--- Goal ---
Lay out the lines between the one containing "Toggle Show Passed" and the one containing "I will coord(224,89).", inclusive, as a Markdown table with the columns "Row" and "Line". Number each line, and omit any blank lines.

Target position records:
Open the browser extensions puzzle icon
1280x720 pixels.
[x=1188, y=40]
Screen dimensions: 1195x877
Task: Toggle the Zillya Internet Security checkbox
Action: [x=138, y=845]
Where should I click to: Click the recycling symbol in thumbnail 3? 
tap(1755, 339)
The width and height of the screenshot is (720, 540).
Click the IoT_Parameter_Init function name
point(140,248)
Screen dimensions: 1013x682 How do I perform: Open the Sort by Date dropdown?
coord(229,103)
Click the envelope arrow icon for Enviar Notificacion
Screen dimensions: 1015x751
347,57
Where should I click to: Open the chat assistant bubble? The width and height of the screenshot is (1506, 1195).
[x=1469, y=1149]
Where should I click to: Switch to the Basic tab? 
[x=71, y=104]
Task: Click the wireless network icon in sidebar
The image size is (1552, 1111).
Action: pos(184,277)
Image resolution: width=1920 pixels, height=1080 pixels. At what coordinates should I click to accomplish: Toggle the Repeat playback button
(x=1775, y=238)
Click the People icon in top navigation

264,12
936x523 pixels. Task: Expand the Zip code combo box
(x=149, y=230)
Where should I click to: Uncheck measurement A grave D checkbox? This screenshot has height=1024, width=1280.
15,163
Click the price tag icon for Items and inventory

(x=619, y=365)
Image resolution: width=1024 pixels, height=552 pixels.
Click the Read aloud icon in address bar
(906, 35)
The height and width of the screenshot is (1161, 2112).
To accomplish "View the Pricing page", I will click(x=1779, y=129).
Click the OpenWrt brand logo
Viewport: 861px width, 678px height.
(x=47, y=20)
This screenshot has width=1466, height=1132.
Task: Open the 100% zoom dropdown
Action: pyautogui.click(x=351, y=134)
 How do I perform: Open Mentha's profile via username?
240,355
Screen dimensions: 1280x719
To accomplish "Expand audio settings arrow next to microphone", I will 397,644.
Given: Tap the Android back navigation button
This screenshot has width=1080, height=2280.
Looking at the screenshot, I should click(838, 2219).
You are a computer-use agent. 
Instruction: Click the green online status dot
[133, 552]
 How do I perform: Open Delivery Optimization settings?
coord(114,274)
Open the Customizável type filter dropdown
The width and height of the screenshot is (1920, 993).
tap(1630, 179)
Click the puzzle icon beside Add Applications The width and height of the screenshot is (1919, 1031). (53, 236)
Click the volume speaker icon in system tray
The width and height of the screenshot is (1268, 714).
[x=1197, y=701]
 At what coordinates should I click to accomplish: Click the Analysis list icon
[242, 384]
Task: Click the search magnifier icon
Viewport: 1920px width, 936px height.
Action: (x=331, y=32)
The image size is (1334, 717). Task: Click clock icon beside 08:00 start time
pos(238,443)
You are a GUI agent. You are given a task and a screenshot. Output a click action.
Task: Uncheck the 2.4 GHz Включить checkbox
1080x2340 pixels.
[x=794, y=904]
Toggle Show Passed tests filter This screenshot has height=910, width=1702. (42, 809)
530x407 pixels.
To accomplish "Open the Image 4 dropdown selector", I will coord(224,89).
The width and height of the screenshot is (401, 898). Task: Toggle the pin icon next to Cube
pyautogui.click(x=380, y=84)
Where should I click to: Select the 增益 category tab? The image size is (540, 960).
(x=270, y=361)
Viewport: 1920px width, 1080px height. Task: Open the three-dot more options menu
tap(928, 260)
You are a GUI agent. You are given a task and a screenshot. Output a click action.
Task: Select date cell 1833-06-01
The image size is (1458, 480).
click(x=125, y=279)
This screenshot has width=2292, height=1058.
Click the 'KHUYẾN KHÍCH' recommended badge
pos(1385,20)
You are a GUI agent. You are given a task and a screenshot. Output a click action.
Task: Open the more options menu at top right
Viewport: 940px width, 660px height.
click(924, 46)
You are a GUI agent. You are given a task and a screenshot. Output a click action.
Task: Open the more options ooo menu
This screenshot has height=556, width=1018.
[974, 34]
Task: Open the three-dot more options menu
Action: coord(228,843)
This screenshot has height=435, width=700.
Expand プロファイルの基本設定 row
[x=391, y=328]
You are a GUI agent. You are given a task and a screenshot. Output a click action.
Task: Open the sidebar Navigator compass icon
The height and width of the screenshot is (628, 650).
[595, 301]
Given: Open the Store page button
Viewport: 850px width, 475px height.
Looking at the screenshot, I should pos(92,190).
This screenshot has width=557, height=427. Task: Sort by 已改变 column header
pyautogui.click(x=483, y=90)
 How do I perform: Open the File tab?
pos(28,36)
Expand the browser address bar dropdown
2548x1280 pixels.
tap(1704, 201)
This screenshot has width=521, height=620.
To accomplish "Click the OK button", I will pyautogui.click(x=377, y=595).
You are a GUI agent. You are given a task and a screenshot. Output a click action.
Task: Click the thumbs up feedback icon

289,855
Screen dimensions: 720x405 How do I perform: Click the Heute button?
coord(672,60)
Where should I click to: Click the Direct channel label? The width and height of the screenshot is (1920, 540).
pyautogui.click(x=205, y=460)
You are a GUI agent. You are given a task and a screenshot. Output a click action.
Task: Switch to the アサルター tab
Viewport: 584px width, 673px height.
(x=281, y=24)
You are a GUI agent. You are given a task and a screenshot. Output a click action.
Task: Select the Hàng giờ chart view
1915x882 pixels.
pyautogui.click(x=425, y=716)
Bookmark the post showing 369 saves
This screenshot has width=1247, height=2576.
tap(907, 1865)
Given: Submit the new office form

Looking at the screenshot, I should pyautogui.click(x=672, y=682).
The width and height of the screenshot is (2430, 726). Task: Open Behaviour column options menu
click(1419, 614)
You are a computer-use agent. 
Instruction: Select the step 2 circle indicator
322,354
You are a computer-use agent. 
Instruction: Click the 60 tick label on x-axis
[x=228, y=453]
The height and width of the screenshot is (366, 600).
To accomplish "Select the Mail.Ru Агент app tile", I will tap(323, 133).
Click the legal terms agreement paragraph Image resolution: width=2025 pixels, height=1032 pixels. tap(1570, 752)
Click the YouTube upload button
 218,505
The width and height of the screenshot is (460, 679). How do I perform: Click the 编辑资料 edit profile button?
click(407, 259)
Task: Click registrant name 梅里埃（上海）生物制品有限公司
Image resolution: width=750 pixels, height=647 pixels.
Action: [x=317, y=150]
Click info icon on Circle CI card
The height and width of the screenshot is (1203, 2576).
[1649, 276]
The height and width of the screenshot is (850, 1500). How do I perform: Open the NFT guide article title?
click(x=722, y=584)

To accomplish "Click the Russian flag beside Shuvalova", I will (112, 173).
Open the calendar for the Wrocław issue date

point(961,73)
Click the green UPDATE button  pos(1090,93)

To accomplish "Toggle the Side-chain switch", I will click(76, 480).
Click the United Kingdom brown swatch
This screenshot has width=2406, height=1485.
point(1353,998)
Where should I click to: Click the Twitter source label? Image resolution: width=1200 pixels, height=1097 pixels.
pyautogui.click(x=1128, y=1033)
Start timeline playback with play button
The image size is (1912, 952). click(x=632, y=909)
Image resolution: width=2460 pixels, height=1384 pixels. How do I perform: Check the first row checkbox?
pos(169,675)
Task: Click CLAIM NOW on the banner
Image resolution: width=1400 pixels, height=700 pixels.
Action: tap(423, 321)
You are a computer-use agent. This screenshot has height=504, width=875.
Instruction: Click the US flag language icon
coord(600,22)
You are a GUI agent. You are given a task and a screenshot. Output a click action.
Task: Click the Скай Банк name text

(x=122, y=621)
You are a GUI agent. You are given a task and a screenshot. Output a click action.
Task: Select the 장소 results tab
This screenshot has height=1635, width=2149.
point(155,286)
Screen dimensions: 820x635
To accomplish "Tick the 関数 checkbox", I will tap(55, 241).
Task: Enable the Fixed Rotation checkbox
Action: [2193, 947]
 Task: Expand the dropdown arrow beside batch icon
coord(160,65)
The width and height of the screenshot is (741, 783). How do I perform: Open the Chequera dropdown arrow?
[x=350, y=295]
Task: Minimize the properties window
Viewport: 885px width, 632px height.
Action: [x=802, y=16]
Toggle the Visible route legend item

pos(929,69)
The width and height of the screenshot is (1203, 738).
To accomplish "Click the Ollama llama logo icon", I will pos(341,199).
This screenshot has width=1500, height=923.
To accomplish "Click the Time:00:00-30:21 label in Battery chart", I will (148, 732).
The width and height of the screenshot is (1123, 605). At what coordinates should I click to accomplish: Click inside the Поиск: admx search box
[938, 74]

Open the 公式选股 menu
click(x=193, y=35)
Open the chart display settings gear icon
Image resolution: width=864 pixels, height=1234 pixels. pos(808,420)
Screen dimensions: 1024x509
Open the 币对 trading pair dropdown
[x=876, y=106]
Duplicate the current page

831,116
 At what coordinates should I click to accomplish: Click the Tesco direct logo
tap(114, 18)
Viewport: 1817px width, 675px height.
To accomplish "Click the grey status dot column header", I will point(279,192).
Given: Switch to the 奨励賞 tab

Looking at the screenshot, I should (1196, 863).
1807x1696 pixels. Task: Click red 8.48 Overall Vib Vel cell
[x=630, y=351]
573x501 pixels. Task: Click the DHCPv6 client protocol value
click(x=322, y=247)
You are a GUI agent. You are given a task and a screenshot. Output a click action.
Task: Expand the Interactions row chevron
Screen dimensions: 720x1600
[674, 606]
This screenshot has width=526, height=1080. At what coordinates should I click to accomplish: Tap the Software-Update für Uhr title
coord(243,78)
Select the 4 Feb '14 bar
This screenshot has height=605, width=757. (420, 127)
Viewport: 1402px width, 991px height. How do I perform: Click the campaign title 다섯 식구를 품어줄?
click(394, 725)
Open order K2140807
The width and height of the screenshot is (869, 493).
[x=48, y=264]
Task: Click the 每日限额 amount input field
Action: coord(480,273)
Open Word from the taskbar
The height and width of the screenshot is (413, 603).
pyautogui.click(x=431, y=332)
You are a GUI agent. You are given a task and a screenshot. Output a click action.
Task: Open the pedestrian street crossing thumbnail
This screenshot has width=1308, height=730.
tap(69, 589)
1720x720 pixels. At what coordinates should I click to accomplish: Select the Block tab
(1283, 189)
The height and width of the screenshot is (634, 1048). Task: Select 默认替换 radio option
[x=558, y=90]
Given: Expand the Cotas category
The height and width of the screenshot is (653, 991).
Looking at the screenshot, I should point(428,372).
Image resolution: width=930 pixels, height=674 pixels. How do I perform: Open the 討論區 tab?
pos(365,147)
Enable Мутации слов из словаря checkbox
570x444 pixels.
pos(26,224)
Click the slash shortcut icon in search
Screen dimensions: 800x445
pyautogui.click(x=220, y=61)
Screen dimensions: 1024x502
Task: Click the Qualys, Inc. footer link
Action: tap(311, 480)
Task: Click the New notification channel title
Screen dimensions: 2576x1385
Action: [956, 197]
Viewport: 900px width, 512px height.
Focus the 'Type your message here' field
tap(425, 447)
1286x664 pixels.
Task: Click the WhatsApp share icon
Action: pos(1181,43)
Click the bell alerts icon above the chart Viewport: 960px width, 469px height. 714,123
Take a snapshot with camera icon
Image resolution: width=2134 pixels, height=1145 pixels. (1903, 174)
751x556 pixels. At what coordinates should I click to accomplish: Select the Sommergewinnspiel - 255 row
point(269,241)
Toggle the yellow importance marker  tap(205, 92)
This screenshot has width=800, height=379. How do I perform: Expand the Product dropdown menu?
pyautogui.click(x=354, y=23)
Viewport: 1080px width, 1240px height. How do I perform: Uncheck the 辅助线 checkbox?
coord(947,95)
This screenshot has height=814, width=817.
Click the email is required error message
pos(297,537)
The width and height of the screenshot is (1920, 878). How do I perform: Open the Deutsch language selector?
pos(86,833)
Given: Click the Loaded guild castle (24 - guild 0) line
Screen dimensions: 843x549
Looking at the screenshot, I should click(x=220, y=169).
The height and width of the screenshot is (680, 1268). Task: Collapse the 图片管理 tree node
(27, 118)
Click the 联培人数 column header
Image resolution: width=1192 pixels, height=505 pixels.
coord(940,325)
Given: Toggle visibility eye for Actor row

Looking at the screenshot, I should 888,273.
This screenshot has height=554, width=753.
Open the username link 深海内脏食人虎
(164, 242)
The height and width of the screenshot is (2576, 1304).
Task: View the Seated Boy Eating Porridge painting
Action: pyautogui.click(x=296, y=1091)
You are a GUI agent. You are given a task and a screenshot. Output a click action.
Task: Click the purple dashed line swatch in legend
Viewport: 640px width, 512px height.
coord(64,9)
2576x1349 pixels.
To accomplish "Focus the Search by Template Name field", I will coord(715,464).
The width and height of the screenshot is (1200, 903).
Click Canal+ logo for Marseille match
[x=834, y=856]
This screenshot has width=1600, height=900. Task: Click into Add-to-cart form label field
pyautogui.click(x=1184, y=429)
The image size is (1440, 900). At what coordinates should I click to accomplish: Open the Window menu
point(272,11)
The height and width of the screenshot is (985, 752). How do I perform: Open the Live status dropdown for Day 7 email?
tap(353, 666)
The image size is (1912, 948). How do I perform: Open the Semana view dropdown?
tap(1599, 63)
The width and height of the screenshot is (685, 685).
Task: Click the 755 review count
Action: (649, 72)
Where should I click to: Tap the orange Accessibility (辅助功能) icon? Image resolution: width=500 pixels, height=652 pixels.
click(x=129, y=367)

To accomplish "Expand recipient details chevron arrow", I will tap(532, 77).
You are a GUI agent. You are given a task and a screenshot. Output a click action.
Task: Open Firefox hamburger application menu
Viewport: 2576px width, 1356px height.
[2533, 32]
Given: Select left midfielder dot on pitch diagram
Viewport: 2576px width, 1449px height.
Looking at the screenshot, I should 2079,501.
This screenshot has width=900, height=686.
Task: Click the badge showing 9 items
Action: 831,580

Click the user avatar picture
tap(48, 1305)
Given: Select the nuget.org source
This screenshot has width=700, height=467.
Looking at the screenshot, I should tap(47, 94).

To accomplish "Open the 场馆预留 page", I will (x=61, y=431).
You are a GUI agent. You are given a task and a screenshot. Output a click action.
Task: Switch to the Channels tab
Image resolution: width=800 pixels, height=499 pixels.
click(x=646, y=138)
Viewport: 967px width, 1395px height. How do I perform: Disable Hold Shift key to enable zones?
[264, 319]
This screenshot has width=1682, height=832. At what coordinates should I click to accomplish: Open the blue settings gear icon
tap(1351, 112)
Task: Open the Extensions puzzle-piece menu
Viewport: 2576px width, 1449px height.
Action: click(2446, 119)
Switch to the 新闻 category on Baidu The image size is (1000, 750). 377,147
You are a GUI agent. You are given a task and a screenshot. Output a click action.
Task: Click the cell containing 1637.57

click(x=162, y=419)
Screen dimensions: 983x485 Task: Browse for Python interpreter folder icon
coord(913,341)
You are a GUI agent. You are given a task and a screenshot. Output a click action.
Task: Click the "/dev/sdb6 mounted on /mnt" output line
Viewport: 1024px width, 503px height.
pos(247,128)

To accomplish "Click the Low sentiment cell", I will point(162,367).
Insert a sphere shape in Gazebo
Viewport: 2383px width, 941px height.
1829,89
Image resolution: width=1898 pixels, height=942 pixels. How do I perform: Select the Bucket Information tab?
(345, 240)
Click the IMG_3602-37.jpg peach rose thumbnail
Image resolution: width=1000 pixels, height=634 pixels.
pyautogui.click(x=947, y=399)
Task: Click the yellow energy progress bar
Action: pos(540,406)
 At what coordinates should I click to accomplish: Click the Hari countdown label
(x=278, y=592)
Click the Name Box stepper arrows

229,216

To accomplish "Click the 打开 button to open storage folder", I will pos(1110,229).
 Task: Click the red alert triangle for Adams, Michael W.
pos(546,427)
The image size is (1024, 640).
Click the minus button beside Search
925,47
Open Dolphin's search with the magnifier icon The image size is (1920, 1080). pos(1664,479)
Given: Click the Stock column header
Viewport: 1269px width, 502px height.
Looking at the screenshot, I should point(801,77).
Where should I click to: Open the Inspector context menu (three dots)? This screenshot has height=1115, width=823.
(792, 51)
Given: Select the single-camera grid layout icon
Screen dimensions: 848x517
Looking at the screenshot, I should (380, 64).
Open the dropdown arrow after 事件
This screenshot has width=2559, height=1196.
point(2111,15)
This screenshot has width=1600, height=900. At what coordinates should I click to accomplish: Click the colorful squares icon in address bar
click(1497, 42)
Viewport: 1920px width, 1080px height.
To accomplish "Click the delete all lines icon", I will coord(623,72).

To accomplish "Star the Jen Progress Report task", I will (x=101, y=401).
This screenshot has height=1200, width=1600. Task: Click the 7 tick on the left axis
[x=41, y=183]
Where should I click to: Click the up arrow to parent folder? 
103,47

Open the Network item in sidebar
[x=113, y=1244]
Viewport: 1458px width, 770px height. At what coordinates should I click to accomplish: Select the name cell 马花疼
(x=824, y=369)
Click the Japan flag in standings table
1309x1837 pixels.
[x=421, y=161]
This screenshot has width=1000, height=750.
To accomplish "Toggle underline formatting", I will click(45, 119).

--- Correct output ---
| Row | Line |
|---|---|
| 1 | Toggle Show Passed tests filter This screenshot has height=910, width=1702. (42, 809) |
| 2 | 530x407 pixels. |
| 3 | To accomplish "Open the Image 4 dropdown selector", I will coord(224,89). |